However, in 2012, over 17,000 babies still died within the first month of life, according to the WHO. For this reason, First Embrace highlights early essential newborn care, or EENC. This package of actions and interventions address the most common causes of newborn death or disease, such as prematurity (being born too soon), low birth weight and severe infection such as pneumonia or diarrhoea.

EENC can be performed in all birth settings without the need for complicated preparations or expensive technology. Early essential newborn care can thus also be applied in district and community health centres in remote or hard to reach areas in Vietnam. These areas experience a disproportionately high number of newborn deaths.

WHO, with support of the Ministry of Health of Vietnam, launches the First Embrace campaign in Vietnam simultaneously at three hospitals this week: Tu Du Hospital in Ho Chi Minh City, The Obstetrics and Pediatrics Hospital in Da Nang, and the National Obstetrics and Gynecology Hospital in Hanoi. These three hospitals are early essential newborn care Centres of Excellence in Viet Nam where First Embrace practices are already in use.

WHO supports the development of these Centres of Excellence by providing coaching and training to nurses and doctors, and also by creating an enabling environment for mothers and newborns to receive early newborn care in hospital.

WHO’s First Embrace campaign is part of a broader effort to improve access to and quality of maternal, newborn and child health care services across Vietnam and WHO’s Western Pacific Region.

* RECORDED INFORMATION
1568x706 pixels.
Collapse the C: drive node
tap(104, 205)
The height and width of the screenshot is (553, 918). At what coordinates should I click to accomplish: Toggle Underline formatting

---

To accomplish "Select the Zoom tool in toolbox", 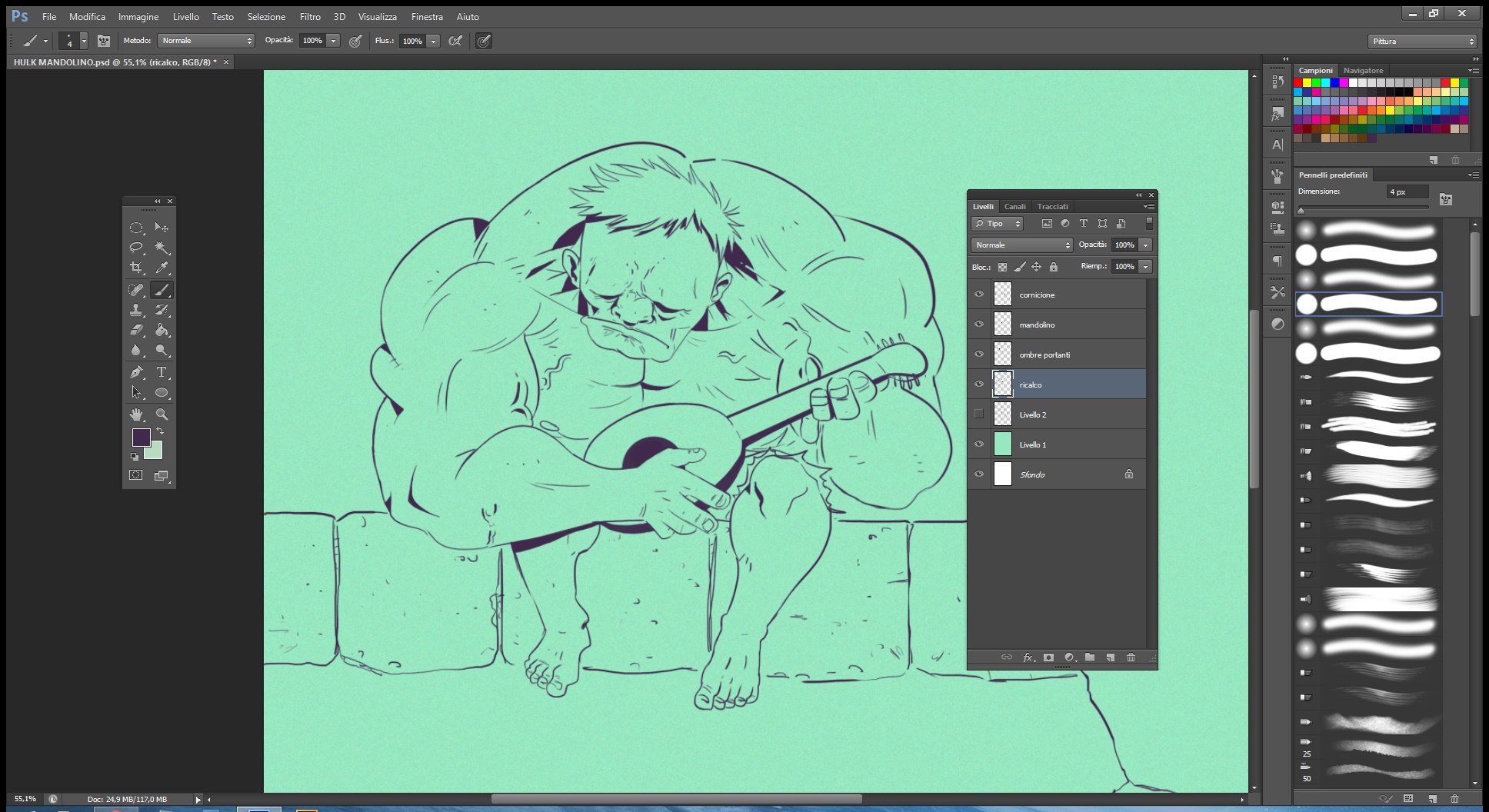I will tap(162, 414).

==

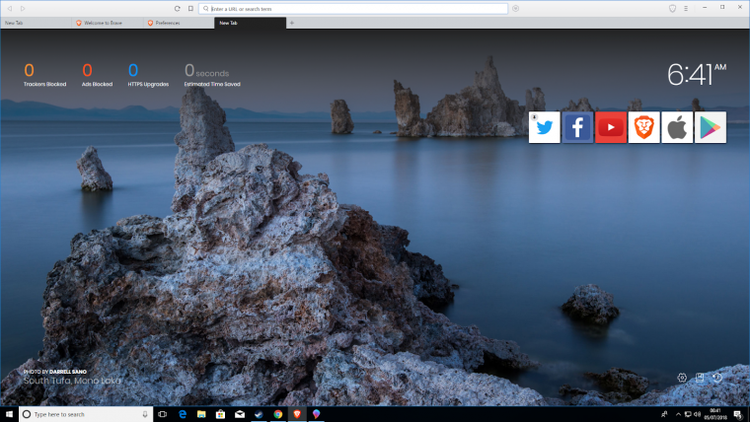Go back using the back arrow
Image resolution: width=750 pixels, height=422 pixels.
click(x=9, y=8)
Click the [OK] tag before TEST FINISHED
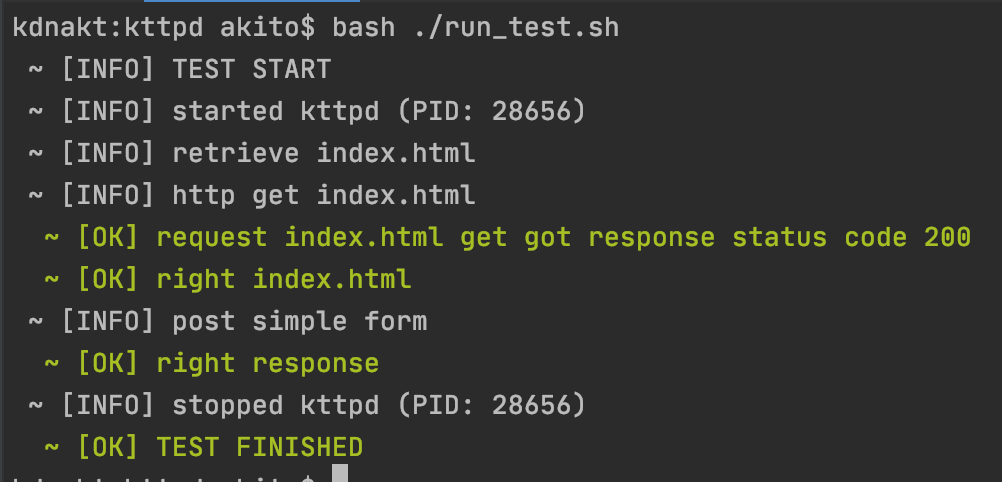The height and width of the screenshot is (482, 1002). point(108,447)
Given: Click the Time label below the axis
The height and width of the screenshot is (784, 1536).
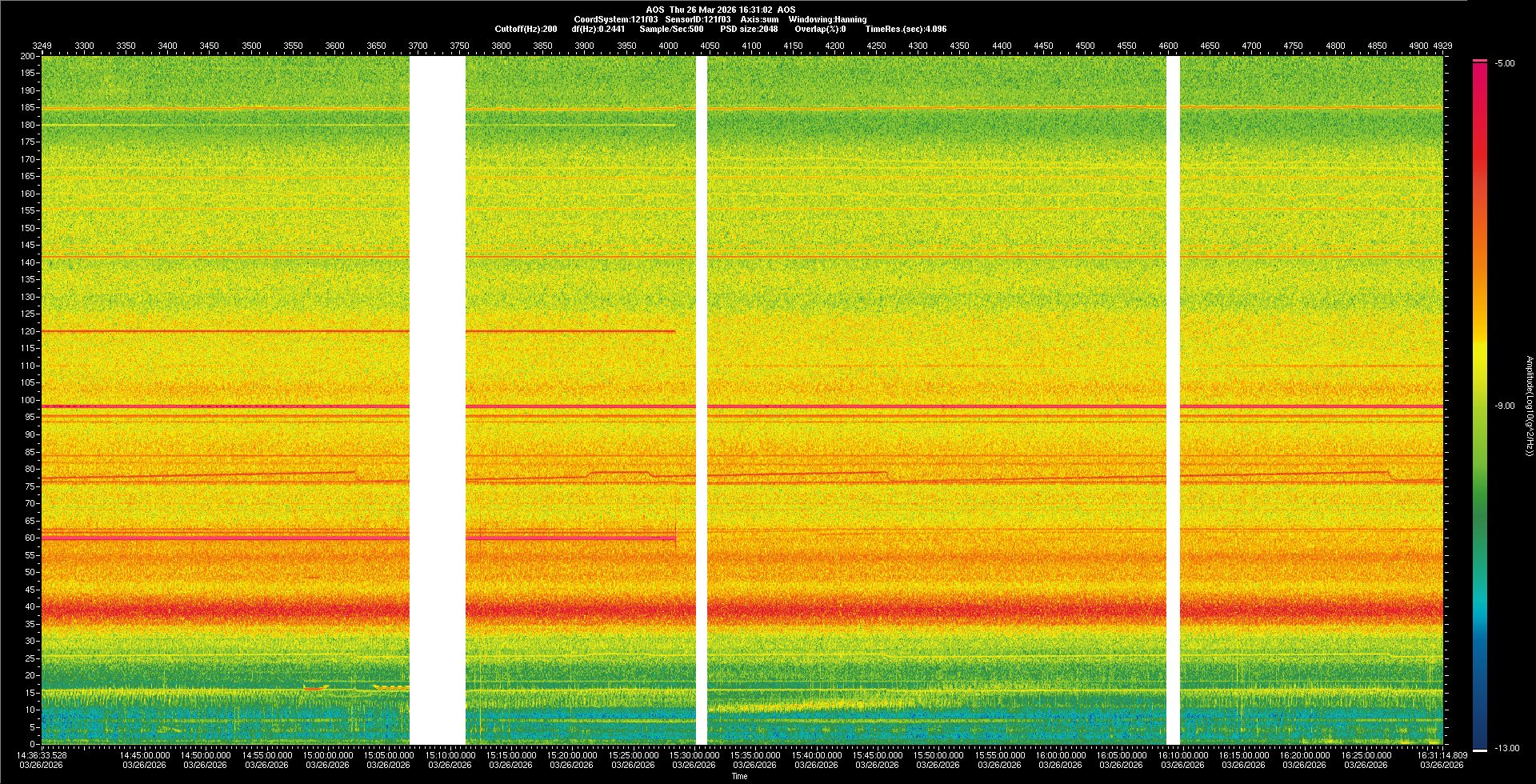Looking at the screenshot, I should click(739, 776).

* WORK TASK A
Decide whether each statement below agrees with the text on early essential newborn care. For each, answer yes or no and quote the words of the text that settle it. (i) EENC depends on expensive technology. (ii) The First Embrace campaign in Vietnam is launched at three hospitals at the same time. (iii) WHO supports the Centres of Excellence by coaching and training nurses and doctors.
* WORK TASK B
Copy from the text on early essential newborn care the portion between "However, in 2012, over" and "pneumonia or diarrhoea.", inclusive.

* ANSWER BOX A
(i) No: "EENC can be performed in all birth settings without the need for complicated preparations or expensive technology."
(ii) Yes: "launches the First Embrace campaign in Vietnam simultaneously at three hospitals this week"
(iii) Yes: "by providing coaching and training to nurses and doctors"

* ANSWER BOX B
However, in 2012, over 17,000 babies still died within the first month of life, according to the WHO. For this reason, First Embrace highlights early essential newborn care, or EENC. This package of actions and interventions address the most common causes of newborn death or disease, such as prematurity (being born too soon), low birth weight and severe infection such as pneumonia or diarrhoea.